Saudi Arabia’s Ministry of Human Resources and Social Development (MHRSD) has recently signed labour agreements to recruit private sector workers and domestic workers from Sierra Leone and Thailand. The Saudi Federation of Chambers estimates that the country will recruit around 200,000 Thai workers annually.
According to the Saudi Press Agency and Okaz, the two agreements aim to create a legal framework for all procedures required for the “effective employment” of Thai and Sierra Leonean workers in Saudi Arabia, including protecting the rights of both the worker and the employer, regulating the contractual relationship between them, and establishing mechanisms for the agreements’ follow-up and joint implementation.
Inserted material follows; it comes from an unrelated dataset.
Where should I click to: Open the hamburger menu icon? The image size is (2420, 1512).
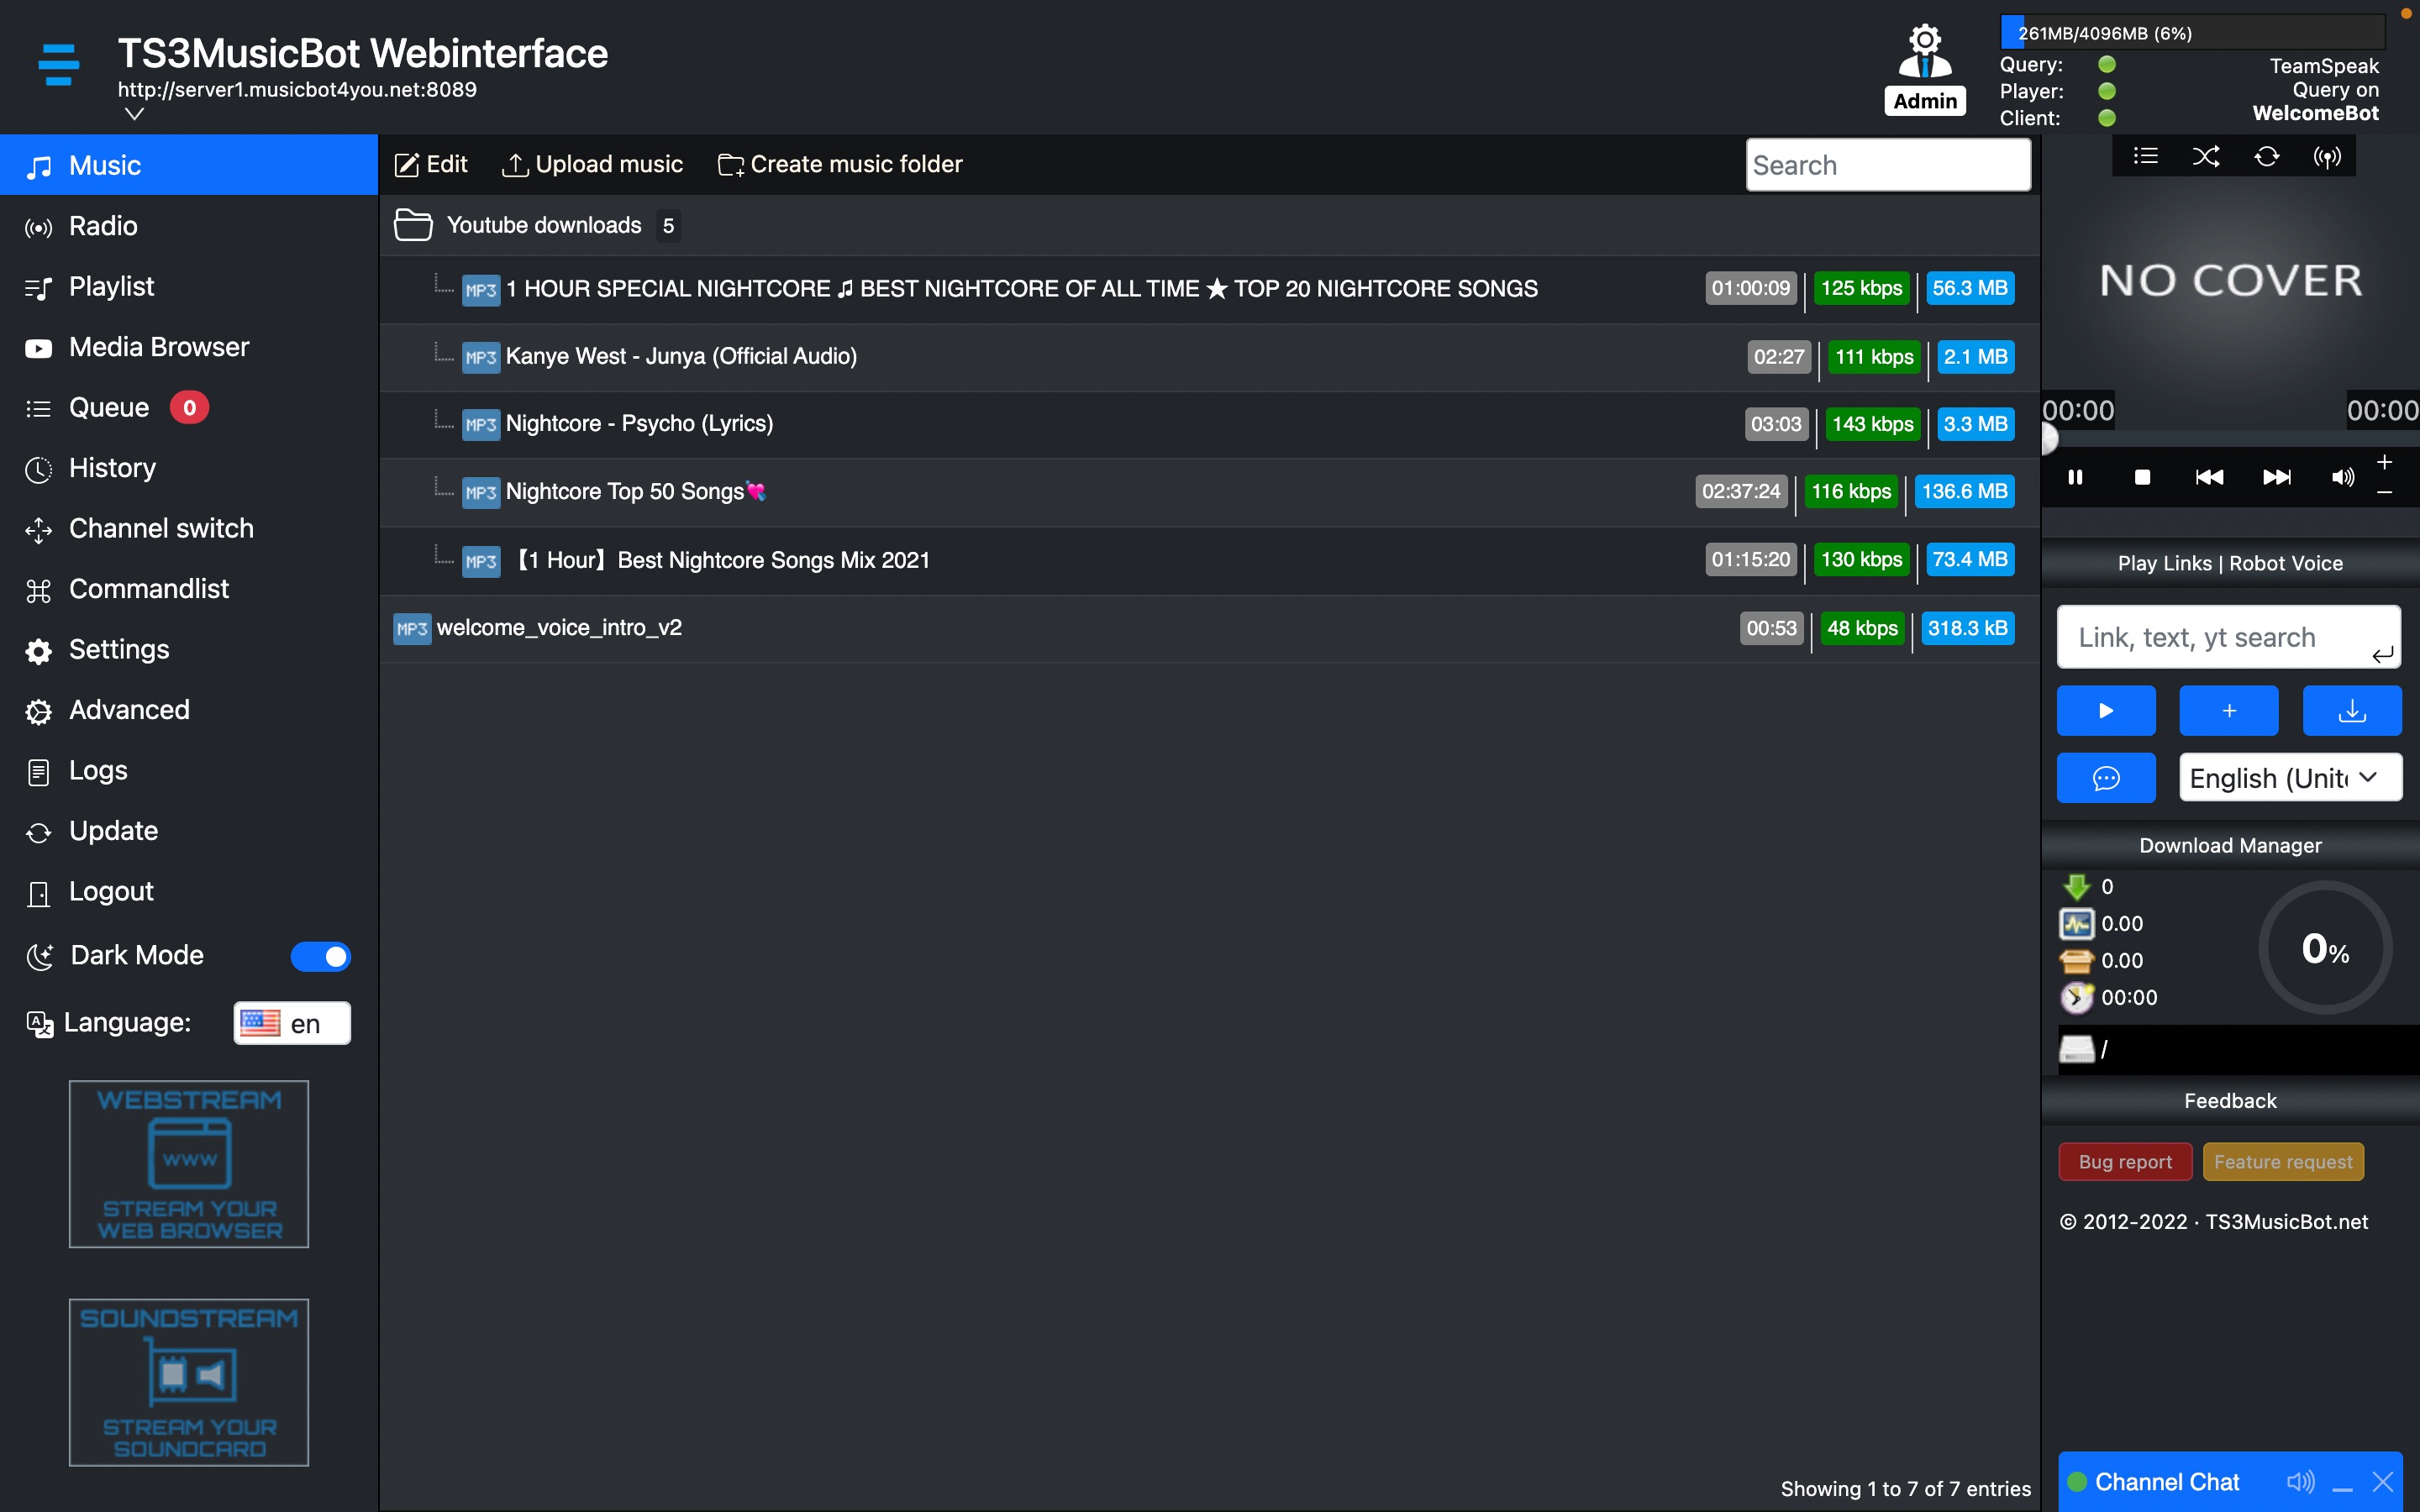(x=59, y=64)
Similar bilateral agreements have been signed between Saudi Arabia and countries of origin in the past, but have not succeeded in safeguarding the rights of migrant workers. These new agreements have been approved in the wake of steep rise in the costs of recruiting domestic workers, which is largely attributed to the suspension of new recruitment by the Philippines and Indonesia, as well as the slowdown in recruitment from Kenya and Uganda.
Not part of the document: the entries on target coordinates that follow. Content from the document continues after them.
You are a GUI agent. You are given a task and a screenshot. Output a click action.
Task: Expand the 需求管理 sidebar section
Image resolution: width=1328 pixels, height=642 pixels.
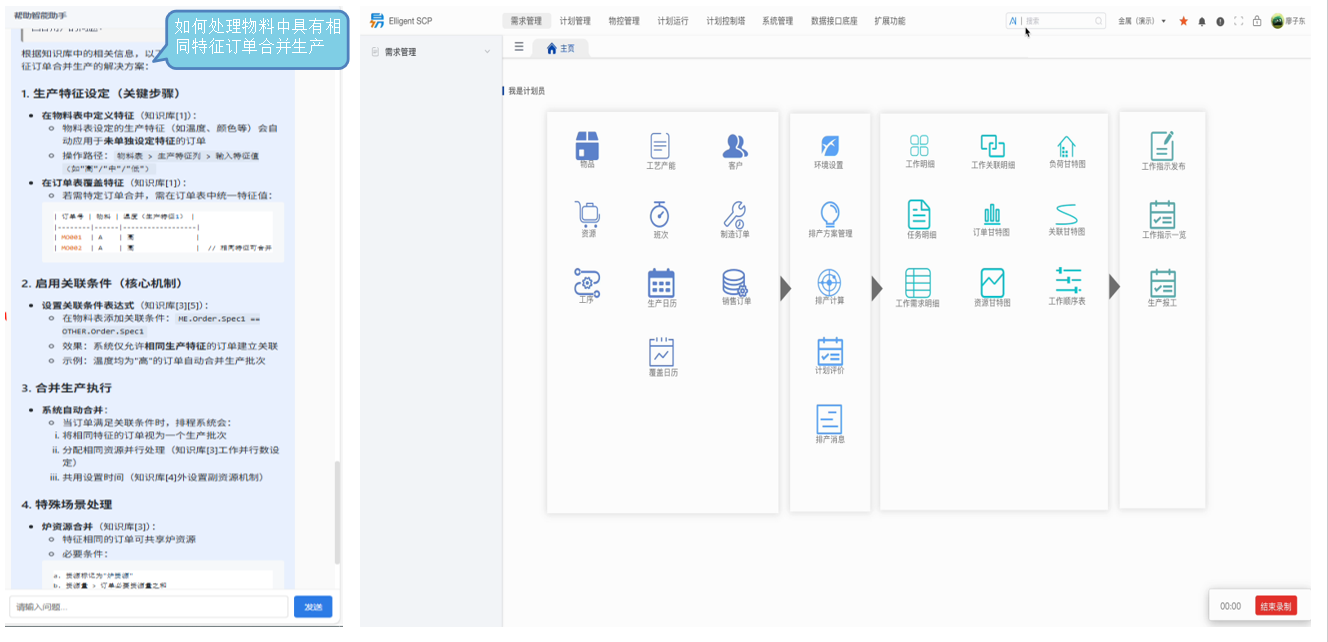coord(430,51)
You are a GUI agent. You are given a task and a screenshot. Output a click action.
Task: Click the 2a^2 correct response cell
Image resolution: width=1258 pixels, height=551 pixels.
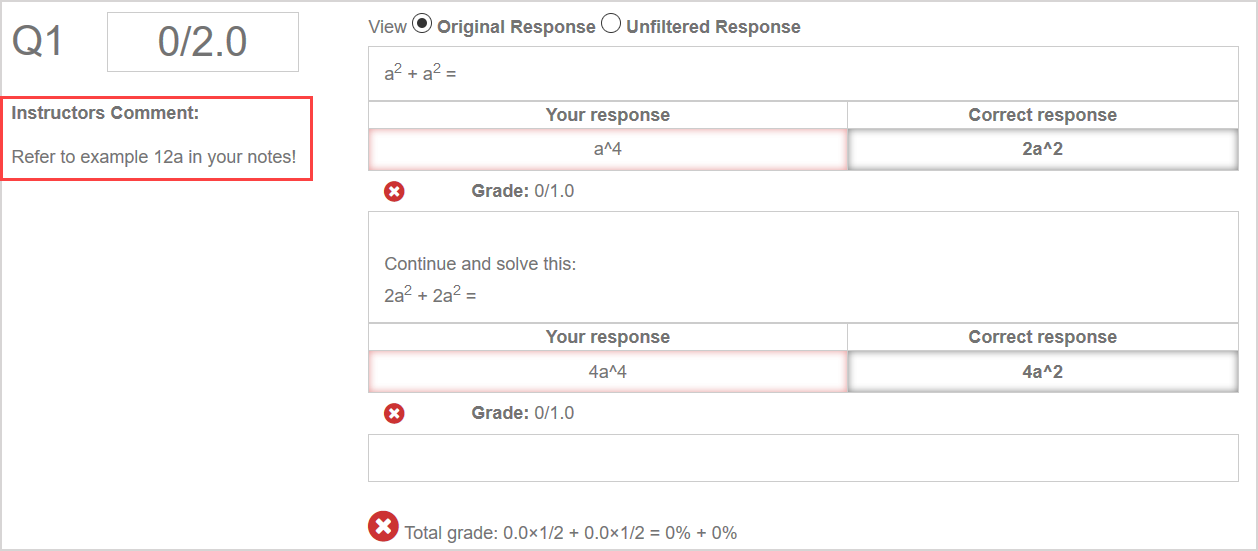click(1042, 150)
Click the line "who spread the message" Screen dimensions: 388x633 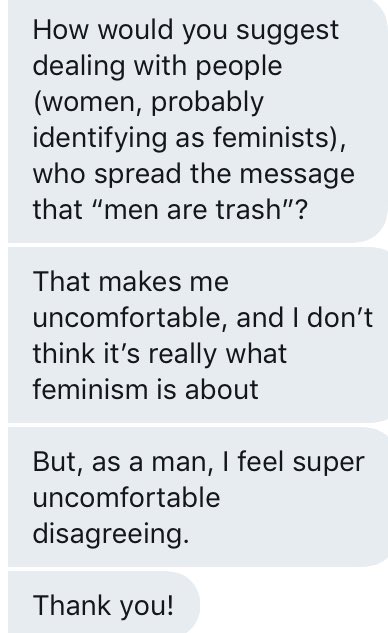(x=193, y=174)
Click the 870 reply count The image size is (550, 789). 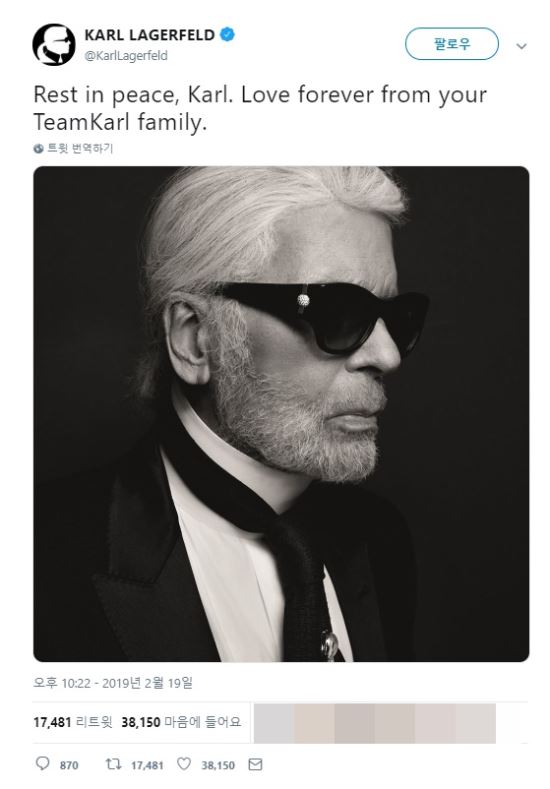[x=69, y=765]
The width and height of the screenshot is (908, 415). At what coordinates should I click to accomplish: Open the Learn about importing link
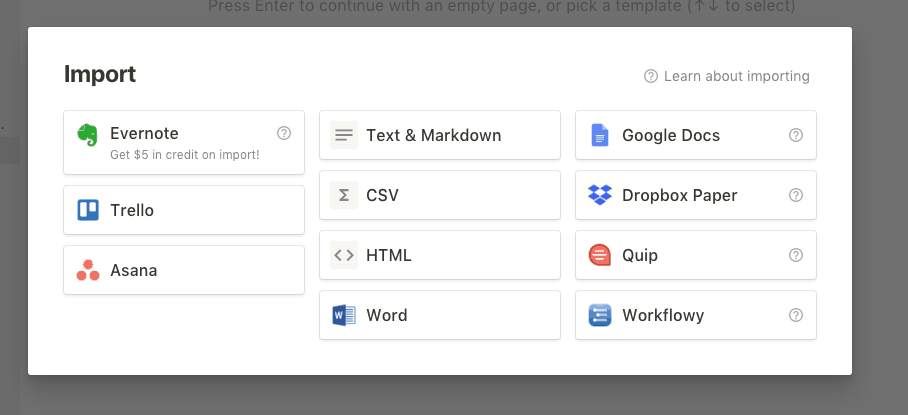[727, 76]
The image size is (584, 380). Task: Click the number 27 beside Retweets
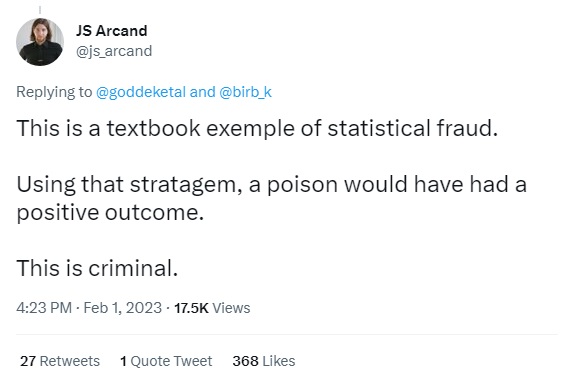(28, 361)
In November 2021, Philippines Labour Secretary Silvestre Bello banned new deployment of domestic workers to pressure the Saudi government to better protect the rights of Filipino workers in the Kingdom. Last year, Kenya's Ministry of Foreign Affairs proposed a temporary suspension on domestic worker recruitment, citing the severe deterioration in working conditions and suspicious deaths of Kenyan domestic workers in the Kingdom.
Saudi Arabia's recent labour and immigration reforms explicitly exclude the country’s estimated 3.26 million migrant domestic workers. Domestic workers are regulated by a separate, bare-bones decree, and are among the least protected groups in the country.
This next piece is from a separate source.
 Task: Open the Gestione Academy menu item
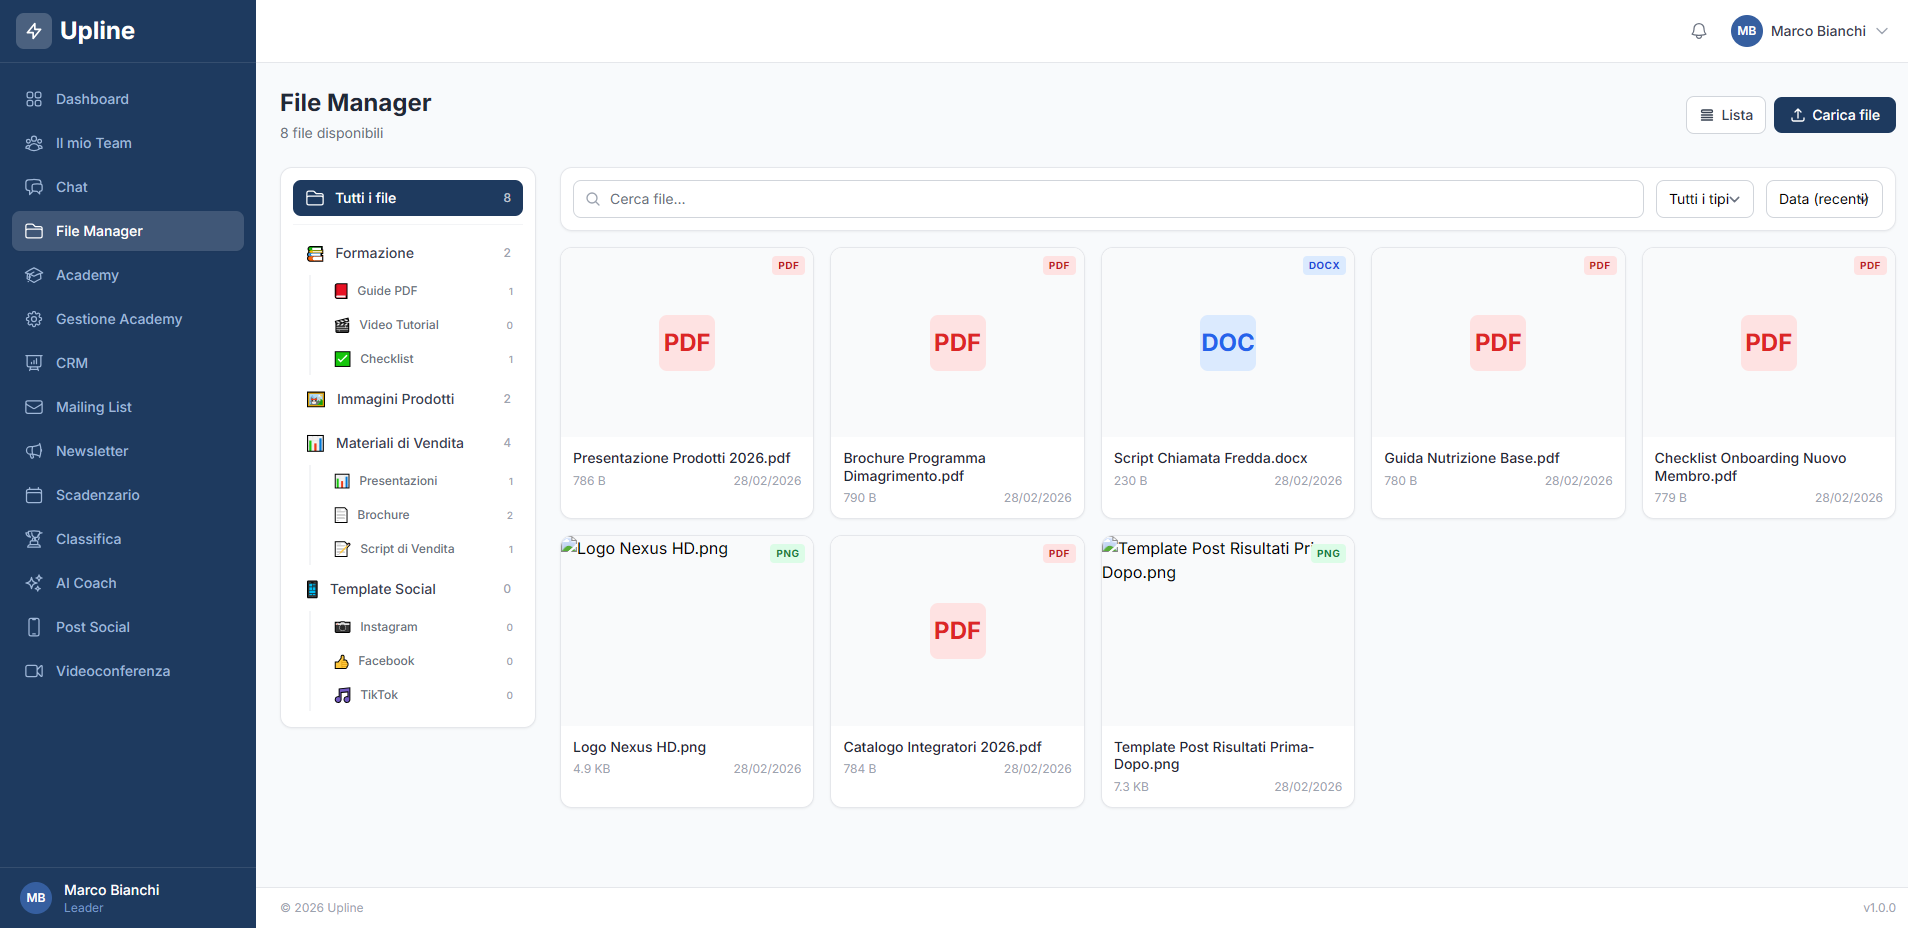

Rather than working with origin countries who have imposed bans to address protection gaps, Saudi Arabia is leading a race to the bottom by signing agreements to meet domestic labour demands in the face of dwindling supply.
While Saudi's Musaned system purports to streamline DW recruitment, and does, to a degree, increase transparency in the chain of recruitment, it is not a mechanism for holding abusive or contract-violating employers accountable. The Saudi government must safeguard rights for domestic workers, adequately regulate their working conditions, and include them in the labour law.